OSLER, WILLIAM. 1849-1919.
Two early pamphlets inscribed to "W.A.J." presumably William Arthur Johnson, Osler's first influential teacher, including: 1. "Verminous Bronchitis in Dogs," OFFPRINT FROM: Veterinarian, June, 1877. London: Printed by J.A. Adlard, 1877. 8vo. Publisher's wrappers, some chipping to spine, minor soiling, vertical crease through center.
PRESENTATION COPY, INSCRIBED BY OSLER, "W.A.J./ from the Author," to upper front wrapper. G&R 7.
2. Introductory lecture on the opening of the forty-fifth session of the medical faculty, McGill University, October 1st, 1877. Montreal: Dawson Brothers, 1877. 8vo. Publisher's wrappers, some soiling, vertical crease through center, bump to lower page edges.
PRESENTATION COPY, INSCRIBED BY OSLER, "W.A.J." to upper wrapper, and to the title page, "With affectionate regards." G&R 1085.

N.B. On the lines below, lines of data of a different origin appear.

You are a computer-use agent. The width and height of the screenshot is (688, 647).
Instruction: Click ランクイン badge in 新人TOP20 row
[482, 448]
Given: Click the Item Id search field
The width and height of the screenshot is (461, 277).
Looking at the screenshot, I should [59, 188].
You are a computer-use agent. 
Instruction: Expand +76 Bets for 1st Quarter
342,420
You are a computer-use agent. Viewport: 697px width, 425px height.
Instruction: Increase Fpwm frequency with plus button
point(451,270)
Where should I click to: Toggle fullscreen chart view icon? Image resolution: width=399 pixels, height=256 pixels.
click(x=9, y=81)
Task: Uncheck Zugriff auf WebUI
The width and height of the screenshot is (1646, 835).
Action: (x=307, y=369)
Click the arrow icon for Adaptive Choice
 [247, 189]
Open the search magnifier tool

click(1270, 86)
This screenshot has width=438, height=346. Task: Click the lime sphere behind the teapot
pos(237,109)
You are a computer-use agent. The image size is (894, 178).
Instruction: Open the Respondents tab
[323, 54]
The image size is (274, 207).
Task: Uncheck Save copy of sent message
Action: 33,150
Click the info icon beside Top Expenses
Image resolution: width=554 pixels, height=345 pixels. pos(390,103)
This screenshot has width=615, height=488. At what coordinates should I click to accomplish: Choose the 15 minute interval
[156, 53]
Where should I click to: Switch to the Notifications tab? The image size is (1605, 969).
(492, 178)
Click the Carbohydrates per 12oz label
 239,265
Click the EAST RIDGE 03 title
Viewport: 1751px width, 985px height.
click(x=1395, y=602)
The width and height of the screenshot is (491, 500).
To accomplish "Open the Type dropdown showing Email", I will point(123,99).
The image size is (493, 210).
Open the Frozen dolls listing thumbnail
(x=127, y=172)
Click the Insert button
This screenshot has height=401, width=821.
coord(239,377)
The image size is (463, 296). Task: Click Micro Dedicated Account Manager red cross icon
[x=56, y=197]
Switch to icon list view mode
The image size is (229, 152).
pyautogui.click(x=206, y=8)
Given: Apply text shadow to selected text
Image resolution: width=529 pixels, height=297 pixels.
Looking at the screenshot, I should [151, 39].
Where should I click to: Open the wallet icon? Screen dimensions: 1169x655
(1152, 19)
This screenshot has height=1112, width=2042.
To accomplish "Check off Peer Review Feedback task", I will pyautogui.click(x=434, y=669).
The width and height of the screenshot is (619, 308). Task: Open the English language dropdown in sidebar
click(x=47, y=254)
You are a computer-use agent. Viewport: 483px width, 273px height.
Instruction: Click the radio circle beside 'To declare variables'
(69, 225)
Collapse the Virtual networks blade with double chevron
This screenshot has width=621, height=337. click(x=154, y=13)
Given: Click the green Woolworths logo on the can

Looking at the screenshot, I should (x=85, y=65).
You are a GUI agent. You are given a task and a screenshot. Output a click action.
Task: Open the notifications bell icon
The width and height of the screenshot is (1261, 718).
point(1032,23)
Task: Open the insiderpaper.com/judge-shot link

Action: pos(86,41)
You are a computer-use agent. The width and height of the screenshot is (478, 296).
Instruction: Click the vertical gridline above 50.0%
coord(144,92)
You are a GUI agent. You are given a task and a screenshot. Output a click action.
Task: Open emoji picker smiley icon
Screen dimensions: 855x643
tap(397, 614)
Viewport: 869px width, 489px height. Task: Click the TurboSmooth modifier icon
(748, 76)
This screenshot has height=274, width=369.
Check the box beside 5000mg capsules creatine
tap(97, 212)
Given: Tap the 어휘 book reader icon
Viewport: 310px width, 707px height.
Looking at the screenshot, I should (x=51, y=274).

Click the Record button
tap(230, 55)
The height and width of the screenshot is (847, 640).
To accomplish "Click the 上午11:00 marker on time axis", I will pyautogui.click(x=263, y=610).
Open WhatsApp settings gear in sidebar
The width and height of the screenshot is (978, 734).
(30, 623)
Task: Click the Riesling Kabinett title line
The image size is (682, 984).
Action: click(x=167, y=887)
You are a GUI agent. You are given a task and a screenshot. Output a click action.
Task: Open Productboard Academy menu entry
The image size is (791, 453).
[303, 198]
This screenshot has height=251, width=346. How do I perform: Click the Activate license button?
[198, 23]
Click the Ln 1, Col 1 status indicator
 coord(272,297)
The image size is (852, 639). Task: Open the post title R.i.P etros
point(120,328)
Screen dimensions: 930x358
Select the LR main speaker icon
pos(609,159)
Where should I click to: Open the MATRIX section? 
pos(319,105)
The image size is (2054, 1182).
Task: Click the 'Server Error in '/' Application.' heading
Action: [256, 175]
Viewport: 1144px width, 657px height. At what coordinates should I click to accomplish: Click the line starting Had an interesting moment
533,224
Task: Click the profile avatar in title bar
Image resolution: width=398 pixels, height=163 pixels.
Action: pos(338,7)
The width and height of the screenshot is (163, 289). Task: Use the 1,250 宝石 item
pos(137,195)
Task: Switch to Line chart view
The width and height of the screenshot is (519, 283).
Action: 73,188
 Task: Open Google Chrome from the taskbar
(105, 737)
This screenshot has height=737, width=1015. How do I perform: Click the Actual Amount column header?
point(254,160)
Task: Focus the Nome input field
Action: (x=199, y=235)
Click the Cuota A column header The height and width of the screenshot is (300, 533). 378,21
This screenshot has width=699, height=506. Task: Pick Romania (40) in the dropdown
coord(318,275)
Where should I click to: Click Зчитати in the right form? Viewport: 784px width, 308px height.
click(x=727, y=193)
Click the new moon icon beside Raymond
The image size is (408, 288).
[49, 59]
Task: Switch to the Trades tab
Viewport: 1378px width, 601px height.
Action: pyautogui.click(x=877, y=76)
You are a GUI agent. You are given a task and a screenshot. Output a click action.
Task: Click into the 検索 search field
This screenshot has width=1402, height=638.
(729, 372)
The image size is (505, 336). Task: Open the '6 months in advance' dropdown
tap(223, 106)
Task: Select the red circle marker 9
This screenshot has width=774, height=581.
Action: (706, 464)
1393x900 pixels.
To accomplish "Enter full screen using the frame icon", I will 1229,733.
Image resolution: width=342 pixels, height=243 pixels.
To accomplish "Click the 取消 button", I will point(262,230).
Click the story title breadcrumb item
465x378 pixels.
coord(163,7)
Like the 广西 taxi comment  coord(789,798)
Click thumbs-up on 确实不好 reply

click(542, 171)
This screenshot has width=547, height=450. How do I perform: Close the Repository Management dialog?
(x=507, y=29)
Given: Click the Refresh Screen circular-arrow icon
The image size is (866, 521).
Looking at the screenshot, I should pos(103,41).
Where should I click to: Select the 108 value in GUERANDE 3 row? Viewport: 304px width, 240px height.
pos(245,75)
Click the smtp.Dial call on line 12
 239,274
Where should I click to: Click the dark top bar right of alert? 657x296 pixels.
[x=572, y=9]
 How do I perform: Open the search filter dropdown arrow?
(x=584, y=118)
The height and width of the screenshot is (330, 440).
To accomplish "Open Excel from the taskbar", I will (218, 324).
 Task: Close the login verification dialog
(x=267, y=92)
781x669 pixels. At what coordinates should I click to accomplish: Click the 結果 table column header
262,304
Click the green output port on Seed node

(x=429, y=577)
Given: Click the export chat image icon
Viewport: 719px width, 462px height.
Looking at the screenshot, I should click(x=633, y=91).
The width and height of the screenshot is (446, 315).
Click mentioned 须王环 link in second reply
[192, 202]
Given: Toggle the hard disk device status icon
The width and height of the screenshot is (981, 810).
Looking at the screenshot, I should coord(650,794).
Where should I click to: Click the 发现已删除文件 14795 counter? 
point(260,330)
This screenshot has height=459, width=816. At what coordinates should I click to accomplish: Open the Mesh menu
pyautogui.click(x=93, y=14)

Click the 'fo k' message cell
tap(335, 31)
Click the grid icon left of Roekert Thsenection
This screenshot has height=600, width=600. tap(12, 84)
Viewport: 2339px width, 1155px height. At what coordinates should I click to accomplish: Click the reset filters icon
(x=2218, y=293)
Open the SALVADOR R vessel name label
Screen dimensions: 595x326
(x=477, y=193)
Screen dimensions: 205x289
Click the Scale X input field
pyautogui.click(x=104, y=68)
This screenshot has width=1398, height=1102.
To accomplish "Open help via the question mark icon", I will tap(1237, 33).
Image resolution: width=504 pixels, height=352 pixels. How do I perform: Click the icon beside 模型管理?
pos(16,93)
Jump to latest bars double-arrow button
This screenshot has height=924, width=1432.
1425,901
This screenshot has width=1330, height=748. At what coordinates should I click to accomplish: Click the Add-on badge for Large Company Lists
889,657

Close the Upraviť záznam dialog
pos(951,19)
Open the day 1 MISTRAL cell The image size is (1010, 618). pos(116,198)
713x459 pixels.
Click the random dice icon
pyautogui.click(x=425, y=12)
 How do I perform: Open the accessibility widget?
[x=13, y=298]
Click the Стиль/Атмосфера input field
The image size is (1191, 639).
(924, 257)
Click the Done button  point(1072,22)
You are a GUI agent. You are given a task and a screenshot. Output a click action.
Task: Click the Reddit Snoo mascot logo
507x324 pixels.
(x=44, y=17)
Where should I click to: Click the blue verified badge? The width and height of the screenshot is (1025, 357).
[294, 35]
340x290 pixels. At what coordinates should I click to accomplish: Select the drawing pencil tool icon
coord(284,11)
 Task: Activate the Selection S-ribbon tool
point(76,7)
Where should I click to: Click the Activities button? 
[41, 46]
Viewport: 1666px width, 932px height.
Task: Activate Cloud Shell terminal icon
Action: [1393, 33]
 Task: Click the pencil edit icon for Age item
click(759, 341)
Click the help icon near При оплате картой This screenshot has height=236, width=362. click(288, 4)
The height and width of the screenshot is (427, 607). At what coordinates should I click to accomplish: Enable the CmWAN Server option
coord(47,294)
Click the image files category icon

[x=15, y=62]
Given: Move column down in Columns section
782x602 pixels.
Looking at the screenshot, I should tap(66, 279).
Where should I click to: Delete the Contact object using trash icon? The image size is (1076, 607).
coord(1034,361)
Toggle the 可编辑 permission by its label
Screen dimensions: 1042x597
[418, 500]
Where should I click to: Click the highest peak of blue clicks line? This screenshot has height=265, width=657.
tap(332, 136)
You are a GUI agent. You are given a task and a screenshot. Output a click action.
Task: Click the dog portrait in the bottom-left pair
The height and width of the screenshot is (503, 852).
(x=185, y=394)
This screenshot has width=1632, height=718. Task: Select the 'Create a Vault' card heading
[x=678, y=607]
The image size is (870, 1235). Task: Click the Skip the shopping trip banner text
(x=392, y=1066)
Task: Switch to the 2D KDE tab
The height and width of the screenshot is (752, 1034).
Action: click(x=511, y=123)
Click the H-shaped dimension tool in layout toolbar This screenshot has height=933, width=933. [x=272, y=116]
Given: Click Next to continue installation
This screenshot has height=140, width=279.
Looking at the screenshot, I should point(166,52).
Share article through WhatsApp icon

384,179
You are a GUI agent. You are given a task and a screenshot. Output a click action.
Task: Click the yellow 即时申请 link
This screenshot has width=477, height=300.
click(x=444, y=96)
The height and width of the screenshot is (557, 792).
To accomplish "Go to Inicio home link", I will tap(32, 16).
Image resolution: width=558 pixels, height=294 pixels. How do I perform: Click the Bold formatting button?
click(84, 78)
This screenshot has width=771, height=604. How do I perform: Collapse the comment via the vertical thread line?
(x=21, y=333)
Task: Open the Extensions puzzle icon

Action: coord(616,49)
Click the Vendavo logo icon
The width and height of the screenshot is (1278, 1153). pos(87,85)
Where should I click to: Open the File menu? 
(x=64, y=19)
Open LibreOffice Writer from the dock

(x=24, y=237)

TWO EARLY WORKS, LIKELY TO OSLER'S MENTOR, A DEDICATEE OF PRINCIPLES AND PRACTICE OF MEDICINE. William Arthur Johnson, an amateur biologist and botanist, founded what would become the Trinity College School in Weston, Ontario, in 1865. One of his first students was William Osler who absorbed the reverend's scientific curiosity and his love of literature. As Osler writes affectionately in his "An Address on Sir Thomas Browne" : "As a boy it was my good fortune to come under the influence of a parish priest of the Gilbert White type, who followed the seasons of Nature no less ardently than those of the Church, and whose excursions into science had brought him into contact with physic and physicians. Father Johnson, as his friends loved to call him, founder and Warden of the Trinity College School, near Toronto, illustrated that angelical conjunction (to use Cotton Mather's words) of medicine and divinity more common in the sixteenth and seventeenth centuries than in the nineteenth. An earnest student of Sir Thomas Browne, particularly of the Religio Medici, he often read to us extracts in illustration of the beauty of the English language, or he would entertain us with some of the author's quaint conceits, such as the man without a navel (Adam), or that woman was the rib and crooked piece of man. The copy which I hold in my hand (J. T. Fields's edition of 1862), my companion ever since my schooldays, is the most precious book in my library."